Sub-section (2) of Section 2 creates a legal fiction to define a member of the
Institute to be in practice, when individually or in partnership with Chartered
Accountants (in practice) as a person in consideration of remuneration
received or to be received . Sub-Section (2) of Section 2 of the Act reads as
under :
"A member of the Institute shall be deemed "to be
in practice", when individually or in partnership with
chartered accountants (in practice), he, in consideration
of remuneration received or to be received \026
(i) engages himself in the practice of accountancy;
or
(ii) offers to perform or performs services
involving the auditing or verification of financial
transactions, books, accounts or records, or the
preparation, verification or certification of
financial accounting and related statements or
holds himself out to the public as an accountant; or
(iii) renders professional services or assistance in
or about matters of principle or detail relating to
accounting procedure or the recording,
presentation or certification of financial facts or
data; or
(iv) renders such other services as, in the opinion
of the Council, are or may be rendered by a
chartered accountant (in practice) and the words
"to be in practice" with their grammatical
variations and cognate expressions shall be
construed accordingly.
Explanation.- An associate or a fellow of the Institute
who is a salaried employee of a chartered accountant (in
practice) or (a firm of such chartered accountants) shall,
notwithstanding such employment, be deemed to be in
practice for the limited purpose of the training of articled
clerks."
8. Section 3 of the Act provides for incorporation of the Institute.

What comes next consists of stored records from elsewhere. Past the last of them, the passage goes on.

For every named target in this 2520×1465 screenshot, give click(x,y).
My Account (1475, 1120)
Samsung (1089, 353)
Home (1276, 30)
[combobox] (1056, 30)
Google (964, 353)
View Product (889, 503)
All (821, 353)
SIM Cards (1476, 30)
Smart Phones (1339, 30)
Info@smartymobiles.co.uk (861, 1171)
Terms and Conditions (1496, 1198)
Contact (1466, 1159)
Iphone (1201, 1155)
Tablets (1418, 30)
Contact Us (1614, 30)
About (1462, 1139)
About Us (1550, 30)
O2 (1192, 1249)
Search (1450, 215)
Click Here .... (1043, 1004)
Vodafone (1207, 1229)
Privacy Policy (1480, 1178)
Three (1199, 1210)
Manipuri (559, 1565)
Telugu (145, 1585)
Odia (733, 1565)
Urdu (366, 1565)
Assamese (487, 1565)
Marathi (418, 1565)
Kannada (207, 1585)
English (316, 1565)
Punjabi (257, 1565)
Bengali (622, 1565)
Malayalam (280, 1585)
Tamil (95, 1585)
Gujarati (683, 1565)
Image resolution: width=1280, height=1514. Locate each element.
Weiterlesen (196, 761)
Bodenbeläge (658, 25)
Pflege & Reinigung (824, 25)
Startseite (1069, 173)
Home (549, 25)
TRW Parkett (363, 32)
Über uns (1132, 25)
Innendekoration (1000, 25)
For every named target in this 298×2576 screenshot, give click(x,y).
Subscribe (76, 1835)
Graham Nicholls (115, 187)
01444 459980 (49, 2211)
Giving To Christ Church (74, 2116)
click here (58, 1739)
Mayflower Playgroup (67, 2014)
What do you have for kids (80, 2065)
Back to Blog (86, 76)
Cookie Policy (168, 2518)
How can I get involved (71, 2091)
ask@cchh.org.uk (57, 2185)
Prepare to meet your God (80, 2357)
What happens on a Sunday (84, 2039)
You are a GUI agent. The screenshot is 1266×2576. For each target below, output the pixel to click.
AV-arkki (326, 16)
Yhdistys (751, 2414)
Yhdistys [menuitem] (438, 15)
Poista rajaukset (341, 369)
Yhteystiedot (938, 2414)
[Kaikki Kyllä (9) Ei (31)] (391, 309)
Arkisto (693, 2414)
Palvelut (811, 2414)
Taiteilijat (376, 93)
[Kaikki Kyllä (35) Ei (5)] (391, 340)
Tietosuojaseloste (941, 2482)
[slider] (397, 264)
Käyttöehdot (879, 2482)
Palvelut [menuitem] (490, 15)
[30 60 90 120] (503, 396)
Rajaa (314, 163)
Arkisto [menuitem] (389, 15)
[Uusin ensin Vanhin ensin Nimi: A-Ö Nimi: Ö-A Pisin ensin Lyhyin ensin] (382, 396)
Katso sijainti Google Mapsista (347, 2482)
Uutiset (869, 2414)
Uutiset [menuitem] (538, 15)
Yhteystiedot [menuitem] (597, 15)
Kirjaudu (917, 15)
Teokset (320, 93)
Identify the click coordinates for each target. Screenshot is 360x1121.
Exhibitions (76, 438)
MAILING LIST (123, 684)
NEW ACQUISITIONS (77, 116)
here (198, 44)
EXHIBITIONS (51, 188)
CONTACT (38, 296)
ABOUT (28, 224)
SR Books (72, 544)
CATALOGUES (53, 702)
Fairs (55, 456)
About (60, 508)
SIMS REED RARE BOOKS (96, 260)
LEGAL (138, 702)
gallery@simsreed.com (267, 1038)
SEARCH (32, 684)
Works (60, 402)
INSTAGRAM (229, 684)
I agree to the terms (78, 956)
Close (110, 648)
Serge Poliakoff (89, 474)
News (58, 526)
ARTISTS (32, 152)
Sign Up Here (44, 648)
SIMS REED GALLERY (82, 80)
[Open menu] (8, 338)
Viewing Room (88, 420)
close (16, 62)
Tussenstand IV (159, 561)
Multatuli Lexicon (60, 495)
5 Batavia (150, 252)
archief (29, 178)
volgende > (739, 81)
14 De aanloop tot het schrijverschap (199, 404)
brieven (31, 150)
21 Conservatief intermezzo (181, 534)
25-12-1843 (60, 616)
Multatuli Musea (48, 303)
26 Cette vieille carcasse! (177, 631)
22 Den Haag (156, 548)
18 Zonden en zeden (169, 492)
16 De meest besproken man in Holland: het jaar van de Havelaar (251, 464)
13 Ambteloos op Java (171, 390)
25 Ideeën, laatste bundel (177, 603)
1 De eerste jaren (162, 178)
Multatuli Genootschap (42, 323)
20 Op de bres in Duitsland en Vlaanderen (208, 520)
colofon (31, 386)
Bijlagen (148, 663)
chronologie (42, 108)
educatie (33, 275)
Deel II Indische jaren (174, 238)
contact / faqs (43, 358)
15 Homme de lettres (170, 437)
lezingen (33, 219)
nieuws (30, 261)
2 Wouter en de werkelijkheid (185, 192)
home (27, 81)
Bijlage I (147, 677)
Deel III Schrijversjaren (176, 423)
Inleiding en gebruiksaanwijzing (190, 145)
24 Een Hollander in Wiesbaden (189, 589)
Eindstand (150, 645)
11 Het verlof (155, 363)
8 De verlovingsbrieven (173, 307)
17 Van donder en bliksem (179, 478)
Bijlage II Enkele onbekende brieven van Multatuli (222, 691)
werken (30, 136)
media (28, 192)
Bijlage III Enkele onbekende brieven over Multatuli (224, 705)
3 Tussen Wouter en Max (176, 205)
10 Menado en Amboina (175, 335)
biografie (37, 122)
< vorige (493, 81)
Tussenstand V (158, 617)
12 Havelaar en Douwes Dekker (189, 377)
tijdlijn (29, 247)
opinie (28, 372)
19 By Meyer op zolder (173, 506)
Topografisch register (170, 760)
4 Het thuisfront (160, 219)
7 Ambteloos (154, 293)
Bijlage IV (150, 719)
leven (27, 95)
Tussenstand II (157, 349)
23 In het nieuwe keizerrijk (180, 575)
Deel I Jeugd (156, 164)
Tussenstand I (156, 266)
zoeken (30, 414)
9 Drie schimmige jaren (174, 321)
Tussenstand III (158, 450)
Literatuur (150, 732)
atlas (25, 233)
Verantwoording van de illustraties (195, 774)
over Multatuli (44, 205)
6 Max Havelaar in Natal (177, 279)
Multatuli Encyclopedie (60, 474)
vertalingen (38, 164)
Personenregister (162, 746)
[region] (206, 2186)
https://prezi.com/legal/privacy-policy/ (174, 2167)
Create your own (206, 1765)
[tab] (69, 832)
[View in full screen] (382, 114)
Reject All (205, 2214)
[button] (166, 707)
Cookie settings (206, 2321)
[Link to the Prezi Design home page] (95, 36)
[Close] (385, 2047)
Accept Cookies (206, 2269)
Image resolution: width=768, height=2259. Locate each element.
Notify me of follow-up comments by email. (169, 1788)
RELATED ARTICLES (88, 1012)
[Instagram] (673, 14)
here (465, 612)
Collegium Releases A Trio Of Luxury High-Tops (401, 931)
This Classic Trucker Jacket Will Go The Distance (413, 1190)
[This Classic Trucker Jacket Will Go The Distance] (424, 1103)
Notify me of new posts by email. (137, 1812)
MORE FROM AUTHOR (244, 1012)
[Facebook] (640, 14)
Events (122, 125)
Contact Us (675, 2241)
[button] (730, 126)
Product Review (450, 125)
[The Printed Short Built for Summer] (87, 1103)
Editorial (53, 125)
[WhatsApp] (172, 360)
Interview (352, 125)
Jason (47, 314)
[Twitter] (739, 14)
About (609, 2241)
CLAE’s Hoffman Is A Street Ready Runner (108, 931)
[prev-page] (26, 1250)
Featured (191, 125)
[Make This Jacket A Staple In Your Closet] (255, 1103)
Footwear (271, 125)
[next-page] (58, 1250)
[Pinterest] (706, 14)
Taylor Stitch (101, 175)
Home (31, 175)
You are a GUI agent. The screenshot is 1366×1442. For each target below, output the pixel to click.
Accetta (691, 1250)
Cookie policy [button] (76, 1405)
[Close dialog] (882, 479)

Section 7 of the Act, which is relevant for determination of the case, reads
under :
"7. Members to be known as Chartered Accountants
Every member of the Institute in practice shall,
and any other member may, use the designation of a
chartered accountant and no member using such
designation shall use any other description, whether in
addition thereto in substitution therefor :
Provided that nothing contained in this section
shall be deemed to prohibit any such person from adding
any other description or letters to his name, if entitled
thereto, to indicate membership of such other Institute of
accountancy, whether in India or elsewhere, as may be
recognized in this behalf by the Council, or any other
qualification that he may possess, or to prohibit a firm,
http://JUDIS.NIC.IN SUPREME COURT OF INDIA Page 7 of 12
all the partners of which are members of the Institute and
in practice, from being known by its firm name as
Chartered Accountants.
Sub-section (1) of Section 21, inter alia, lays down the manner in
which an inquiry relating to misconduct of members of the Institute shall be
instituted.
Section 22 of the Act defines professional misconduct to mean :
"22. Professional misconduct defined
For the purpose of this Act, the expression
"professional misconduct" shall be deemed to include
any act or omission specified in any of the Schedules, but
nothing in this section shall be construed to limit or
abridge in any way the power conferred or duty cast on
the Council under sub-section (1) of Section 21 to inquire
into the conduct of any member of the Institute under any
other circumstances."
Section 22A of the Act provides for a statutory appeal to a High Court
against the order the disciplinary committee. Section 24A was introduced in
the year 1949 containing a penal provision for using the name of the
Council, awarding degree of chartered accountancy, etc. The said provision
reads as under :
"(1) Save as otherwise provided in this Act, no person
shall \026
(i) use a name or the common seal which is
identical with the name or the common seal of the Institute
or so nearly resembles it as to deceive or as is likely to
deceive the public;
(ii) award any degree, diploma or certificate or
bestow any designation which indicates or purports to
indicate the position or attainment of any qualification or
competence similar to that of a member of the Institute; or
(iii) seek to regulate in any manner whatsoever the
profession of chartered accountants."
Sub-section (2) of Section 24A provides for punishment for violation
of the provisions of sub-section (1) thereof.
9. Part I of the First Schedule appended to the Act lists the professional
misconducts in relation to Chartered Accountants in practice; whereas Part II
deals with professional misconduct in relation to members of the Institute in
service. Part III deals with professional misconduct in relation to members
of the Institute generally. Part I of the Second Schedule appended to the Act
deals with professional misconduct in relation to Chartered Accountants in
practice requiring action by a High Court; whereas Part II provides for
professional misconduct in relation to members of the Institute generally
requiring action by a High Court, whether in practice or not.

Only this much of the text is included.